By July 2020, it had whittled down the submissions to a shortlist of 15, seven of which are prime candidates for general purpose post-quantum cryptography, and eight of which either need more development or look suitable for specific applications. The organization is now reviewing these algorithms and plans to release draft standards by the end of 2024.
In the meantime, until a quantum-resistant cryptography standard is ready, companies with an eye on future security face a difficult task: The volume of information that will need to be secured is vast. When quantum computing does become a practical threat, it won’t just threaten freshly minted data. It could also affect data that organizations are creating today, and data that they have encrypted in the past—if public-private key pairs used during the process were recorded.

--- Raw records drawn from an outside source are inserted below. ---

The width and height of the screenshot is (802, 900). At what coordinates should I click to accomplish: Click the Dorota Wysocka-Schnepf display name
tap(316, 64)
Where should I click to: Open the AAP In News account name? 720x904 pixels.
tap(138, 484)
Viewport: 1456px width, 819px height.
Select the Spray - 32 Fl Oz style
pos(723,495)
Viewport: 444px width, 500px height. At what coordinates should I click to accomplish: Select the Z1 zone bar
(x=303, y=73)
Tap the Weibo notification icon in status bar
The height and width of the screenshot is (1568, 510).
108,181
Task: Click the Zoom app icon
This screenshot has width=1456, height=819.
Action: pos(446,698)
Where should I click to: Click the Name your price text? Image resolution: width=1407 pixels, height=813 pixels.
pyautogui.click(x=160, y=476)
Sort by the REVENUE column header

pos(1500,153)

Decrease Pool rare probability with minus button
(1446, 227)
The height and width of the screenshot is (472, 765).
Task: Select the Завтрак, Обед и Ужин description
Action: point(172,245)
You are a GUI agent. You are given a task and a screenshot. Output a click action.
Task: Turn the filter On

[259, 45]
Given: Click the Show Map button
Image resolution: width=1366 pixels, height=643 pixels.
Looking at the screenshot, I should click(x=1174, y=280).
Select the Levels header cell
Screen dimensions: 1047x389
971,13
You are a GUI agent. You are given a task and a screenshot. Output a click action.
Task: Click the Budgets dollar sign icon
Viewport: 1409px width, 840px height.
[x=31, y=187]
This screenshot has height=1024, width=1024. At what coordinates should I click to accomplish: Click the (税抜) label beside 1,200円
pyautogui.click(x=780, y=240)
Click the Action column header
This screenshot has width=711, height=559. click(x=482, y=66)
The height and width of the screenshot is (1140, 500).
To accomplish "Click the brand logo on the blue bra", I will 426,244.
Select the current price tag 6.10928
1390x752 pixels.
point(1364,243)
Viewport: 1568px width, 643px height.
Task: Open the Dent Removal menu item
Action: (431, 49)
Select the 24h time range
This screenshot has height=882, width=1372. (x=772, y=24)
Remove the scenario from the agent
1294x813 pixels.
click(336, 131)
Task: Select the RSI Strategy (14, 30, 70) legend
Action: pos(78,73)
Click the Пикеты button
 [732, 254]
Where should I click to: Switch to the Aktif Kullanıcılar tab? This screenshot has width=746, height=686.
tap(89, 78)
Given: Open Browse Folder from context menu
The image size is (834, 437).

Matthew Scholl, chief of the computer security division in the Information Technology Laboratory at NIST, also urges organizations to begin planning for quantum’s impact on encryption while NIST continues working with the international cryptographic community to finish the needed encryption standards. “There will be time for commercial products to implement these new standards and for organizations to integrate them into their infrastructures,” he says, but being ready for that transition will be key. “We have learned from previous encryption and from other important legacy upgrades that these changes can be complex and resource intensive.”
Assessing the risk
Before organizations can assess the risk of quantum computing to their operations, they ought to analyze the processes that it supports, in a discipline that Soutar calls crypto-governance.
“Crypto-governance means getting a real sense of what data an organization has, how it is encrypted, how it is transmitted, what cryptographic methods are used, where the keys are stored, and how the keys are exchanged,” he says.
NIST is helping to create frameworks for crypto-governance and organizational agility beyond its standardization work. At the end of June this year, shortly after its third post-quantum cryptography standardization conference, it released a report detailing post-quantum implementation tasks that companies must tackle as they prepare their migration to quantum-resistant cryptography.
At a high level, these tasks involve rooting out quantum-vulnerable cryptographic libraries, applications, computing platforms, communication protocols, and hardware and software modules. These modules include any application using Transport Layer Security (TLS), which is a common public key cryptography implementation supporting internet communications. It also includes operating systems that include quantum-vulnerable cryptography. “Much of this work will be done by large technology providers but knowing if and where you might have hard coded, purpose built, or custom code that implements these protocols will be part of that awareness,” says Scholl.